Return each entry exactly, so that nothing in the data differs from the original.

_Saved entries_.
****
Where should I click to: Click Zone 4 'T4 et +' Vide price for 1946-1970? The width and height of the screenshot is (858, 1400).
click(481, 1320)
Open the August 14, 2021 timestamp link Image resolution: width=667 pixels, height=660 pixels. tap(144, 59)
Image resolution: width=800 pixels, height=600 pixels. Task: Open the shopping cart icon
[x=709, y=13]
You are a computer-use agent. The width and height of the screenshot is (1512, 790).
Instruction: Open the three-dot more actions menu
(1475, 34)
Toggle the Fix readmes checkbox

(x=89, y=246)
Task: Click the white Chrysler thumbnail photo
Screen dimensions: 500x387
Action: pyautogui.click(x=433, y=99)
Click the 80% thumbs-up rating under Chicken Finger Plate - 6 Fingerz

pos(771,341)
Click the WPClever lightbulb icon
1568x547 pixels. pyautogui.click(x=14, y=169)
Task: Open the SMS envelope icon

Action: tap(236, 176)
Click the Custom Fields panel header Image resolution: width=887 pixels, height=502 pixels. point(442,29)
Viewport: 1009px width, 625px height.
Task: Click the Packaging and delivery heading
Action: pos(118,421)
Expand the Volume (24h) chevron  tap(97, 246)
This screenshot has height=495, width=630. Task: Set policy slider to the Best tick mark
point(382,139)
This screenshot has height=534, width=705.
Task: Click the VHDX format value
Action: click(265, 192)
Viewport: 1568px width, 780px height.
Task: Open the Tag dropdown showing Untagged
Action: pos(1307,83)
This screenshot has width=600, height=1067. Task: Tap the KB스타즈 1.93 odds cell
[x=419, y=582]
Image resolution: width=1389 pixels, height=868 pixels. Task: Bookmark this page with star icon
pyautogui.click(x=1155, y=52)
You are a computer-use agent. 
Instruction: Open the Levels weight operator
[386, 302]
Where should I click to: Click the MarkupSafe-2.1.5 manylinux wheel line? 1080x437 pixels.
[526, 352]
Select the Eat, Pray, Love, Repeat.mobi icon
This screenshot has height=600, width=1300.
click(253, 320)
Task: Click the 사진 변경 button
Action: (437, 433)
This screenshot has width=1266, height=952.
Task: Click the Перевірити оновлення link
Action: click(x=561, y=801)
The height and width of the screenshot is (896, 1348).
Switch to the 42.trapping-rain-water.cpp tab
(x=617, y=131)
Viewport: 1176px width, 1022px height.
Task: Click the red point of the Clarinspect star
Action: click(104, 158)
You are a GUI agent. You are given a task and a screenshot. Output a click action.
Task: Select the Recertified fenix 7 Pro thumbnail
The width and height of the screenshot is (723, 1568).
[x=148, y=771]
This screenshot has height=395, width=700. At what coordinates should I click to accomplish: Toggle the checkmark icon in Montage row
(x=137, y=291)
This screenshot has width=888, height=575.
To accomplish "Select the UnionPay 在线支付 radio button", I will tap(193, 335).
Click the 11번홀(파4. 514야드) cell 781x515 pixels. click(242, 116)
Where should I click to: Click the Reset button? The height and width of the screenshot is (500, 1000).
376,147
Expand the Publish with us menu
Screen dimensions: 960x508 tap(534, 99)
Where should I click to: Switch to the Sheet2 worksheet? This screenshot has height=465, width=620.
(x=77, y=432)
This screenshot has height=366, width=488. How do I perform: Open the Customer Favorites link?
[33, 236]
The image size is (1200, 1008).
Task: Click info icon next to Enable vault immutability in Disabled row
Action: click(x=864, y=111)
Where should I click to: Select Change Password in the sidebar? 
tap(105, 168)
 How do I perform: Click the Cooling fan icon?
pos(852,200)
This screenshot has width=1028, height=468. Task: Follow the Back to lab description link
****
_Response below_.
Where should I click to: Click Zone 4 'T4 et +' Vide price for 1946-1970? The width and height of the screenshot is (858, 1400).
click(481, 1320)
Open the August 14, 2021 timestamp link Image resolution: width=667 pixels, height=660 pixels. tap(144, 59)
Image resolution: width=800 pixels, height=600 pixels. Task: Open the shopping cart icon
[x=709, y=13]
You are a computer-use agent. The width and height of the screenshot is (1512, 790).
Instruction: Open the three-dot more actions menu
(1475, 34)
Toggle the Fix readmes checkbox

(x=89, y=246)
Task: Click the white Chrysler thumbnail photo
Screen dimensions: 500x387
Action: pyautogui.click(x=433, y=99)
Click the 80% thumbs-up rating under Chicken Finger Plate - 6 Fingerz

pos(771,341)
Click the WPClever lightbulb icon
1568x547 pixels. pyautogui.click(x=14, y=169)
Task: Open the SMS envelope icon

Action: tap(236, 176)
Click the Custom Fields panel header Image resolution: width=887 pixels, height=502 pixels. point(442,29)
Viewport: 1009px width, 625px height.
Task: Click the Packaging and delivery heading
Action: pos(118,421)
Expand the Volume (24h) chevron  tap(97, 246)
This screenshot has height=495, width=630. Task: Set policy slider to the Best tick mark
point(382,139)
This screenshot has height=534, width=705.
Task: Click the VHDX format value
Action: click(265, 192)
Viewport: 1568px width, 780px height.
Task: Open the Tag dropdown showing Untagged
Action: pos(1307,83)
This screenshot has width=600, height=1067. Task: Tap the KB스타즈 1.93 odds cell
[x=419, y=582]
Image resolution: width=1389 pixels, height=868 pixels. Task: Bookmark this page with star icon
pyautogui.click(x=1155, y=52)
You are a computer-use agent. 
Instruction: Open the Levels weight operator
[386, 302]
Where should I click to: Click the MarkupSafe-2.1.5 manylinux wheel line? 1080x437 pixels.
[526, 352]
Select the Eat, Pray, Love, Repeat.mobi icon
This screenshot has height=600, width=1300.
click(253, 320)
Task: Click the 사진 변경 button
Action: (437, 433)
This screenshot has width=1266, height=952.
Task: Click the Перевірити оновлення link
Action: click(x=561, y=801)
The height and width of the screenshot is (896, 1348).
Switch to the 42.trapping-rain-water.cpp tab
(x=617, y=131)
Viewport: 1176px width, 1022px height.
Task: Click the red point of the Clarinspect star
Action: click(104, 158)
You are a GUI agent. You are given a task and a screenshot. Output a click action.
Task: Select the Recertified fenix 7 Pro thumbnail
The width and height of the screenshot is (723, 1568).
[x=148, y=771]
This screenshot has height=395, width=700. At what coordinates should I click to accomplish: Toggle the checkmark icon in Montage row
(x=137, y=291)
This screenshot has width=888, height=575.
To accomplish "Select the UnionPay 在线支付 radio button", I will tap(193, 335).
Click the 11번홀(파4. 514야드) cell 781x515 pixels. click(242, 116)
Where should I click to: Click the Reset button? The height and width of the screenshot is (500, 1000).
376,147
Expand the Publish with us menu
Screen dimensions: 960x508 tap(534, 99)
Where should I click to: Switch to the Sheet2 worksheet? This screenshot has height=465, width=620.
(x=77, y=432)
This screenshot has height=366, width=488. How do I perform: Open the Customer Favorites link?
[33, 236]
The image size is (1200, 1008).
Task: Click info icon next to Enable vault immutability in Disabled row
Action: click(x=864, y=111)
Where should I click to: Select Change Password in the sidebar? 
tap(105, 168)
 How do I perform: Click the Cooling fan icon?
pos(852,200)
This screenshot has width=1028, height=468. Task: Follow the Back to lab description link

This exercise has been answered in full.